Banks, wealth managers, and investment funds also find direct interest in this evolution:

  • New financial products: demand from foundations pushes the development of impact funds, green bonds, or hybrid vehicles.
  • Strengthened partnerships: banks become partners in the foundation’s mission, and no longer merely technical service providers.
  • Reduction of long-term risks: responsible investments reduce exposure to climate, social, and regulatory crises.

Systemic and societal advantages

Finally, this coherence has effects at the global level:

  • Acceleration of the ecological and social transition: billions in capital, today invested neutrally or harmfully, are reoriented toward positive projects.
  • Ripple effect: if foundations, often exemplary, lead the way, other investors (pension funds, insurers, family offices) will follow.
  • Reduction of paradoxes: avoiding the vicious circle where investments worsen crises that donations then attempt to repair.

A historic opportunity

We are entering a new era of philanthropy: an integrated philanthropy, where the boundary between investing and giving turns into a virtuous continuum.

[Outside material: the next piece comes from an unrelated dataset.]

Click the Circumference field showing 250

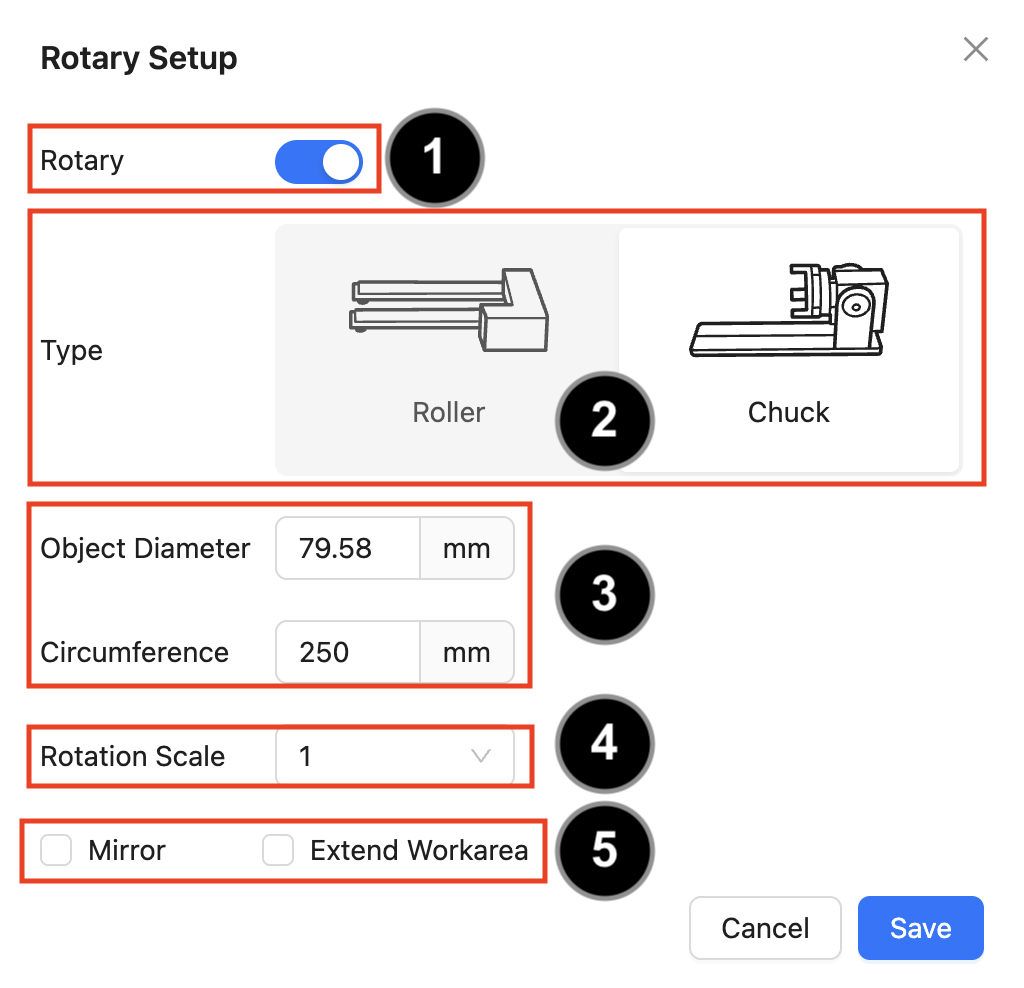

Foundations now have a historic opportunity to reinvent their role:

  • No longer simply “distributors of donations,”
  • But financial actors in their own right, capable of channeling all of their capital toward building a fairer, more sustainable, more resilient world.

It is in this spirit that the Geneva Foundation for the Future, through its AGILE tool, offers a shared and rigorous method to help foundations, banks, investors, and project leaders align their practices.

Thus, finance regains its meaning: not an abstract mechanism of speculation, but a living force at the service of life itself.